Todo se explica, creo, a la luz de los párrafos anteriores. El tono inapelable, apodíctico, los infundados anatemas, los énfasis, la ambigüedad, la preocupación moral (mucho sabemos de la ética del Superhombre, nada absolutamente de su literatura o su metafísica), las repeticiones, la sintaxis arcaica, la deliberada omisión de toda referencia a otros libros, las soluciones de continuidad, la soberbia, la monotonía, las metáforas, la pompa verbal; tales anomalías de Zarathustra dejan de serlo, en cuanto recordamos el extraño género literario a que pertenece. ¿Qué diríamos de alguien que reprobara una adivinanza porque es obscura, o la tragedia de Macbeth porque mueve a terror y a piedad? Diríamos que ignora qué cosa es una adivinanza o una tragedia. Nosotros, sin embargo, solemos incurrir ante Zarathustra en un error análogo. A veces lo juzgamos como si fuera un libro dialéctico; otras, como si fuera un poema, un ejercicio desdichado o feliz de noble prosa bíblica. Olvidamos, propendemos siempre a olvidar el enorme propósito del autor: la composición de un libro sagrado. Un evangelio que se leyera con la piedad con que los evangelios se leen.

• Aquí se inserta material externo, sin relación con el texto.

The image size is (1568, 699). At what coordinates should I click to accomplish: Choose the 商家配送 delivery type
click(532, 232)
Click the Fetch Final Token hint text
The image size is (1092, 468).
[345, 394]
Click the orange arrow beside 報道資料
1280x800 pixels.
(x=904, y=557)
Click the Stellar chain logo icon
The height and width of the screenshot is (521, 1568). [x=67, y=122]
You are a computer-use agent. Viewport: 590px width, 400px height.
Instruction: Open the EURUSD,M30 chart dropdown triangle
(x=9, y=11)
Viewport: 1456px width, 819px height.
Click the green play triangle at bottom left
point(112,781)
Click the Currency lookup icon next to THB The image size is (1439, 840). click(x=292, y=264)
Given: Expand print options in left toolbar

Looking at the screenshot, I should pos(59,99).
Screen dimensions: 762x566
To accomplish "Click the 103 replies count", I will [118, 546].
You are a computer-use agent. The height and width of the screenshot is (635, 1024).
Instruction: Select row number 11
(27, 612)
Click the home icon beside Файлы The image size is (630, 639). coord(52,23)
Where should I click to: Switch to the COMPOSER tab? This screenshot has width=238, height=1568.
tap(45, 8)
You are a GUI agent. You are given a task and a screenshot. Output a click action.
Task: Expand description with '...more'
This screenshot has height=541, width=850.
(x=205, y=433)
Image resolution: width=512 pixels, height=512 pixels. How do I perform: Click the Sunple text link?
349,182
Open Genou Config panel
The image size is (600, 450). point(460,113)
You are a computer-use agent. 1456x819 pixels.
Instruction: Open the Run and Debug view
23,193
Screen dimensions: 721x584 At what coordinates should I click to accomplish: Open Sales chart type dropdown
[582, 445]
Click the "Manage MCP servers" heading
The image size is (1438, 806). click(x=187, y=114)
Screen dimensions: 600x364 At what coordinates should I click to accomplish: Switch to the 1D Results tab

Friedrich Wilhelm Nietzsche, antiguo profesor de filología en las aulas helvéticas, se creyó el apóstol, o fundador, de la religión del Retorno; esperó que el secreto porvenir la enriquecería de prodigios, de venturas, de adversidades, de mártires, de teólogos, de heresiarcas, de entusiasmos, de dogmas, de bibliotecas. No razonó, afirmó; sabía que remotos apologistas vindicarían cada una de sus palabras. Condescendió a un libro más pobre que él; presintió que otros suplirían lo que él callaba. No se rebajó a la tarea servil de nombrar a sus precursores; tampoco los versículos del Corán enumeran las fuentes que alimentaron su lúcido caudal. No declinó la ambigüedad; prodigó voluntarias contradicciones para que el porvenir las reconciliara. Butler, en The fair haven, dice irónicamente que los evangelios contienen "la tiniebla y el fulgor de Rembrandt, o el dorado crepúsculo de los venecianos, el perder y el hallar, y la infinita libertad de la sombra"; Nietzsche buscó esa libertad para Zarathustra. Interpretado así todos sus "defectos" se justifican.
El futuro es interminable. Quienes hablan de Nietzsche sin comprenderlo, quienes confunden su ética individual con la ninguna ética del nazismo, pueden encender otra guerra, en la que perezcan todos los libros del orbe occidental, salvo el enigmático Zarathustra, que fatalmente, quién sabe en qué naciones y en qué dialectos, ascenderá a libro sagrado.
Muchas generaciones han formulado el Eterno Retorno; Nietzsche fue el primero que lo sintió como una trágica certidumbre y que forjó con él una ética de la felicidad valedera.